== Required work ==
Give back every entry, copied exactly.

====== Extracted entries ======

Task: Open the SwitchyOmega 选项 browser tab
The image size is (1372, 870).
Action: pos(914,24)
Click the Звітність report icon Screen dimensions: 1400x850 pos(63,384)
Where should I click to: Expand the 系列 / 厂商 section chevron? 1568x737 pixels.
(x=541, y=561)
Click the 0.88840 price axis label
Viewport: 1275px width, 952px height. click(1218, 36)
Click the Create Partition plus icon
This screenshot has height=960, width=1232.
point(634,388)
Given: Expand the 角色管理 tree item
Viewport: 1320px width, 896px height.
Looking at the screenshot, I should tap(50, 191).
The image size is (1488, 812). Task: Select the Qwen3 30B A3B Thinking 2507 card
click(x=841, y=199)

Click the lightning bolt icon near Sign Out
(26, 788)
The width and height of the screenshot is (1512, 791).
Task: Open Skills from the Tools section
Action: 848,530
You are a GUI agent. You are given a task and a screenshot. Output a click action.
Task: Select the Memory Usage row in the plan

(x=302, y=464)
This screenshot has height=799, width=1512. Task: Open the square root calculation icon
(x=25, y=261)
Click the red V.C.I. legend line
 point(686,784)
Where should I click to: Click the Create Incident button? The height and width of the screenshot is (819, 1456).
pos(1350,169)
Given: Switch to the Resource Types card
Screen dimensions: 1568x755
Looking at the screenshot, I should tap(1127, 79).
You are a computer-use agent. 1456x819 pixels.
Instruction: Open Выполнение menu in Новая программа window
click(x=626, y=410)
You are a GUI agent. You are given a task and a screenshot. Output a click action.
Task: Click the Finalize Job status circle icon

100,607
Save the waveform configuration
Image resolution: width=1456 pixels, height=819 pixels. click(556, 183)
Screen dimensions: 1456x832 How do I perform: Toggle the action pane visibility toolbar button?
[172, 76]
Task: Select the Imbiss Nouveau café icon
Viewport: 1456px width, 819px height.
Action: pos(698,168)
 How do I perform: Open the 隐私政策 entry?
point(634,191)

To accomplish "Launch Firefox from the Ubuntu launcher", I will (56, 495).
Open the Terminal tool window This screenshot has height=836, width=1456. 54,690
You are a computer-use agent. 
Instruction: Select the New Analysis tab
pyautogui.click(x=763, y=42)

======

== Written solution ==
Task: Open the SwitchyOmega 选项 browser tab
The image size is (1372, 870).
Action: pos(914,24)
Click the Звітність report icon Screen dimensions: 1400x850 pos(63,384)
Where should I click to: Expand the 系列 / 厂商 section chevron? 1568x737 pixels.
(x=541, y=561)
Click the 0.88840 price axis label
Viewport: 1275px width, 952px height. click(1218, 36)
Click the Create Partition plus icon
This screenshot has height=960, width=1232.
point(634,388)
Given: Expand the 角色管理 tree item
Viewport: 1320px width, 896px height.
Looking at the screenshot, I should tap(50, 191).
The image size is (1488, 812). Task: Select the Qwen3 30B A3B Thinking 2507 card
click(x=841, y=199)

Click the lightning bolt icon near Sign Out
(26, 788)
The width and height of the screenshot is (1512, 791).
Task: Open Skills from the Tools section
Action: 848,530
You are a GUI agent. You are given a task and a screenshot. Output a click action.
Task: Select the Memory Usage row in the plan

(x=302, y=464)
This screenshot has height=799, width=1512. Task: Open the square root calculation icon
(x=25, y=261)
Click the red V.C.I. legend line
 point(686,784)
Where should I click to: Click the Create Incident button? The height and width of the screenshot is (819, 1456).
pos(1350,169)
Given: Switch to the Resource Types card
Screen dimensions: 1568x755
Looking at the screenshot, I should tap(1127, 79).
You are a computer-use agent. 1456x819 pixels.
Instruction: Open Выполнение menu in Новая программа window
click(x=626, y=410)
You are a GUI agent. You are given a task and a screenshot. Output a click action.
Task: Click the Finalize Job status circle icon

100,607
Save the waveform configuration
Image resolution: width=1456 pixels, height=819 pixels. click(556, 183)
Screen dimensions: 1456x832 How do I perform: Toggle the action pane visibility toolbar button?
[172, 76]
Task: Select the Imbiss Nouveau café icon
Viewport: 1456px width, 819px height.
Action: pos(698,168)
 How do I perform: Open the 隐私政策 entry?
point(634,191)

To accomplish "Launch Firefox from the Ubuntu launcher", I will (56, 495).
Open the Terminal tool window This screenshot has height=836, width=1456. 54,690
You are a computer-use agent. 
Instruction: Select the New Analysis tab
pyautogui.click(x=763, y=42)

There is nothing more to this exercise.